Data for the task »
== Segment start ==

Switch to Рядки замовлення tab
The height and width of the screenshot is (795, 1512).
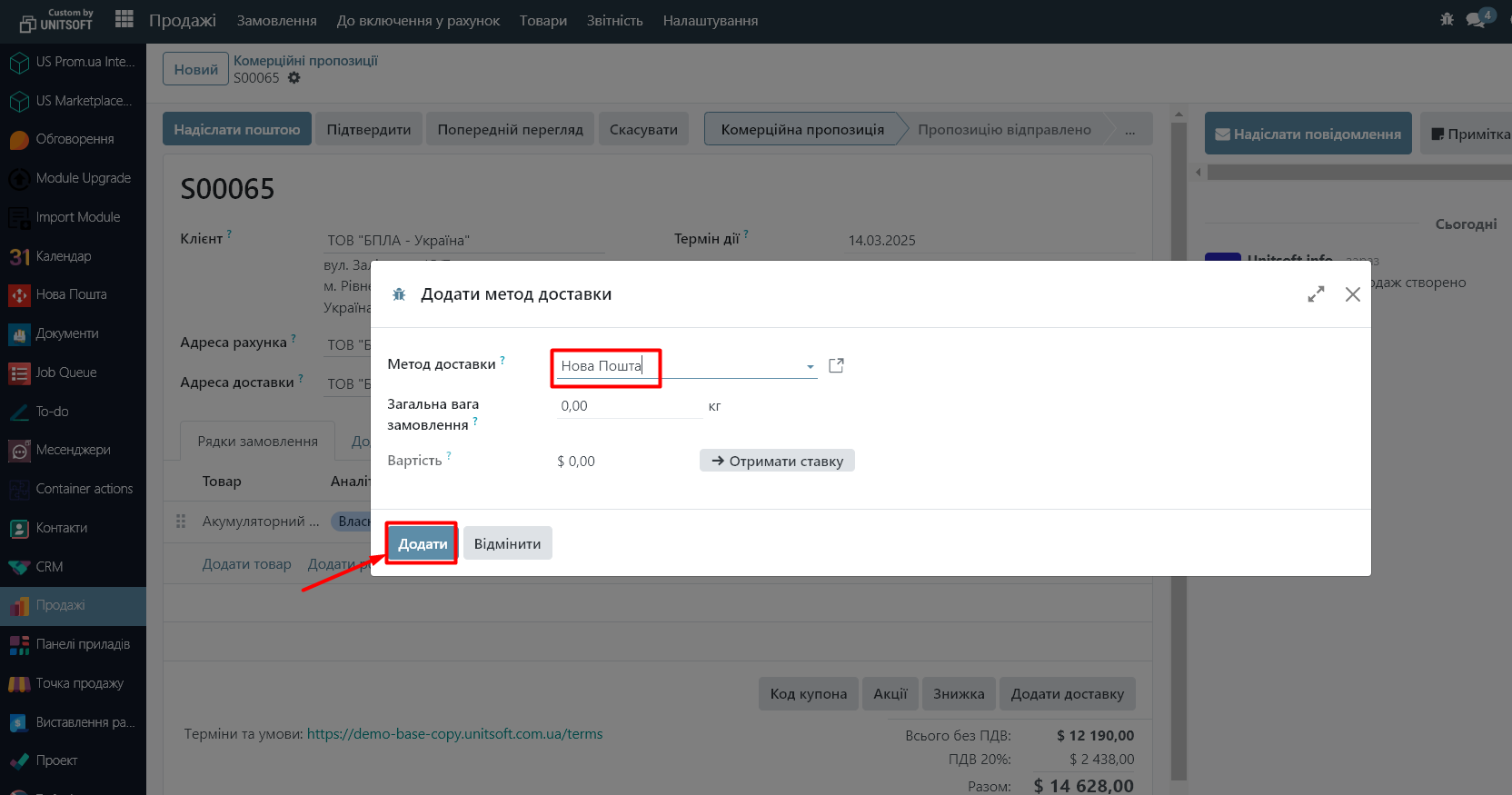pos(257,442)
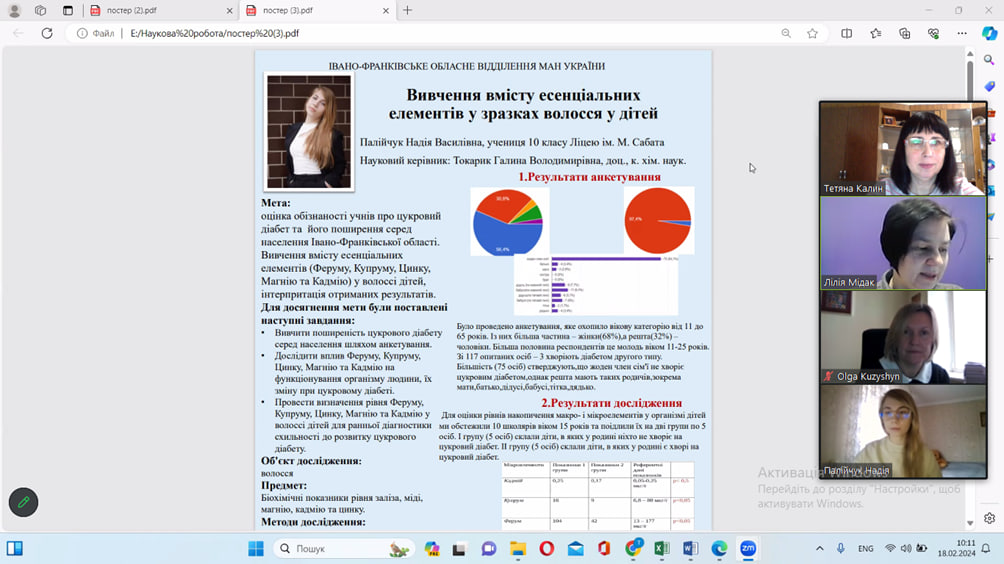Click the PDF vertical scrollbar down arrow

pos(970,523)
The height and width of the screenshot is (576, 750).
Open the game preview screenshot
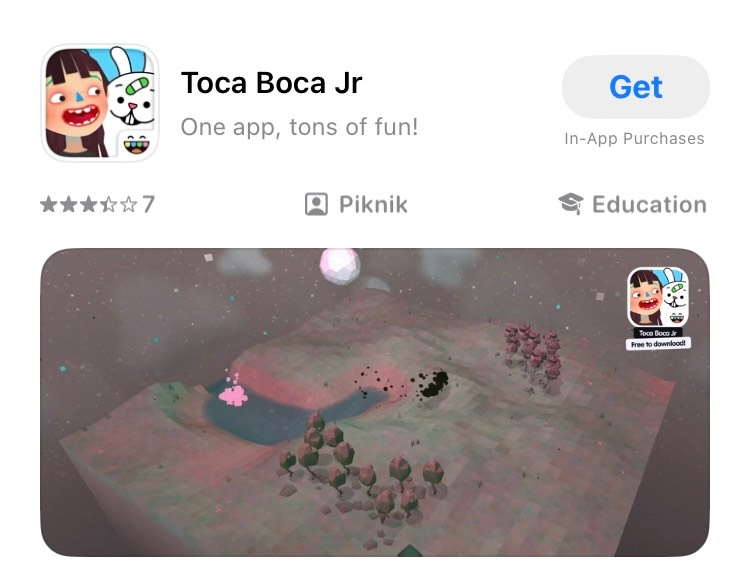click(375, 402)
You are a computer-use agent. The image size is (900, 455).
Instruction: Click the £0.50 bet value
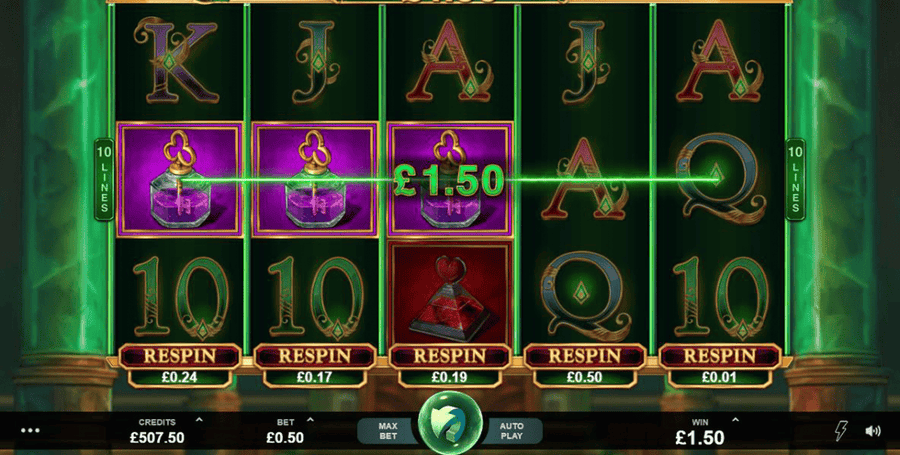[285, 438]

== Segment end ==

Problem » Could the data above be reproduced exactly, with the pictures left out?

Reply »
Switch to Рядки замовлення tab
The height and width of the screenshot is (795, 1512).
pos(257,442)
Click the PDF vertical scrollbar down arrow

pos(970,523)
The height and width of the screenshot is (576, 750).
Open the game preview screenshot
click(375, 402)
You are a computer-use agent. The image size is (900, 455).
Instruction: Click the £0.50 bet value
[285, 438]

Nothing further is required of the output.